**Text passage**:
[Start of Attachment]
The reason: Doctors were prescribing—and the industry was supplying—stronger pills.

“It shows it wasn’t just the number of pills being shipped that increased. The actual amount of opioids being prescribed and consumed went up,” said Anna Lembke, a Stanford University professor who researches opioids and is serving as a paid expert witness for plaintiffs in the litigation.

“We know that the higher the dose of prescribed opioids, and the longer patients are on them, even for a legitimate pain condition, the more likely they are to get addicted.”

The AP found that the overall amount of opioid medication shipped to pharmacies, medical providers, and hospitals increased 55% from 2006 through 2012. The number of pills rose significantly over that period, too—but that increase was lower, about 44%. (The amount of medication was calculated using a standard measure of potency known as a morphine milligram equivalent, or MME.)
[End of Attachment]
**Data records**:
[Start of Attachment]
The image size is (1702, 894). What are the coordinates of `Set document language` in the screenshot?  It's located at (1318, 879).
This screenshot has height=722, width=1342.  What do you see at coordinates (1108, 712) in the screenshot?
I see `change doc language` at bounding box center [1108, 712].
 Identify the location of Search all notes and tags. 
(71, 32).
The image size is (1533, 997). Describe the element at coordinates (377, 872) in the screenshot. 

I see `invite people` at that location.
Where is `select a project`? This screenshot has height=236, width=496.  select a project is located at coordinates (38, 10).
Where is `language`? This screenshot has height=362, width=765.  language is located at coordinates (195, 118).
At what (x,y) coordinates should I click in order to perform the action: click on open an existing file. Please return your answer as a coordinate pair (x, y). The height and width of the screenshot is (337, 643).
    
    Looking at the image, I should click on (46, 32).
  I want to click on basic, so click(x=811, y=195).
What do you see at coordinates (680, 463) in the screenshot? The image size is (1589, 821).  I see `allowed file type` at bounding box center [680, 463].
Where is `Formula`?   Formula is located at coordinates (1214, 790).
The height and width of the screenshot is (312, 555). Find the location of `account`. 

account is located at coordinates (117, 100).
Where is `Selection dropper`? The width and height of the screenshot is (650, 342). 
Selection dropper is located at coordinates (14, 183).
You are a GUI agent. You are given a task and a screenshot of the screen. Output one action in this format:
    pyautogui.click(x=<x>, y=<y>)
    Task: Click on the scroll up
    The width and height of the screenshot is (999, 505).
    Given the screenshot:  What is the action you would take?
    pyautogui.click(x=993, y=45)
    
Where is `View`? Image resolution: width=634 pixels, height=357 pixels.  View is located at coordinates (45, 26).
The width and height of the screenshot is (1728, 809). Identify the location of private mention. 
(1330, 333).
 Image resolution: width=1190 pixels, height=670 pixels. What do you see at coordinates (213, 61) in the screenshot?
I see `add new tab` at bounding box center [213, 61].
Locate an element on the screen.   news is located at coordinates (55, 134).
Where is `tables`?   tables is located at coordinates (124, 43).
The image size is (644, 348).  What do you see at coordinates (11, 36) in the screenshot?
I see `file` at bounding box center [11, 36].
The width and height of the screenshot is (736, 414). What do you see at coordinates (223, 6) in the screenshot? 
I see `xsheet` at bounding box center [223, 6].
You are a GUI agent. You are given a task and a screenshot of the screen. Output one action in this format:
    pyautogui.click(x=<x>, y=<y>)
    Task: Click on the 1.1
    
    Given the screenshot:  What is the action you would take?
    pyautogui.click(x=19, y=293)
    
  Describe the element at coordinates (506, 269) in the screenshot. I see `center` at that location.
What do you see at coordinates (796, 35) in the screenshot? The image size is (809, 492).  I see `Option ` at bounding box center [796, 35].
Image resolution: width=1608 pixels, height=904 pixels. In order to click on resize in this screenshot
[End of Attachment]
**Problem description**: Retype the opioid prescribing passage above, starting at "The AP found" and ending at "equivalent, or MME.)", with no changes.

**Answer to this problem**:
The AP found that the overall amount of opioid medication shipped to pharmacies, medical providers, and hospitals increased 55% from 2006 through 2012. The number of pills rose significantly over that period, too—but that increase was lower, about 44%. (The amount of medication was calculated using a standard measure of potency known as a morphine milligram equivalent, or MME.)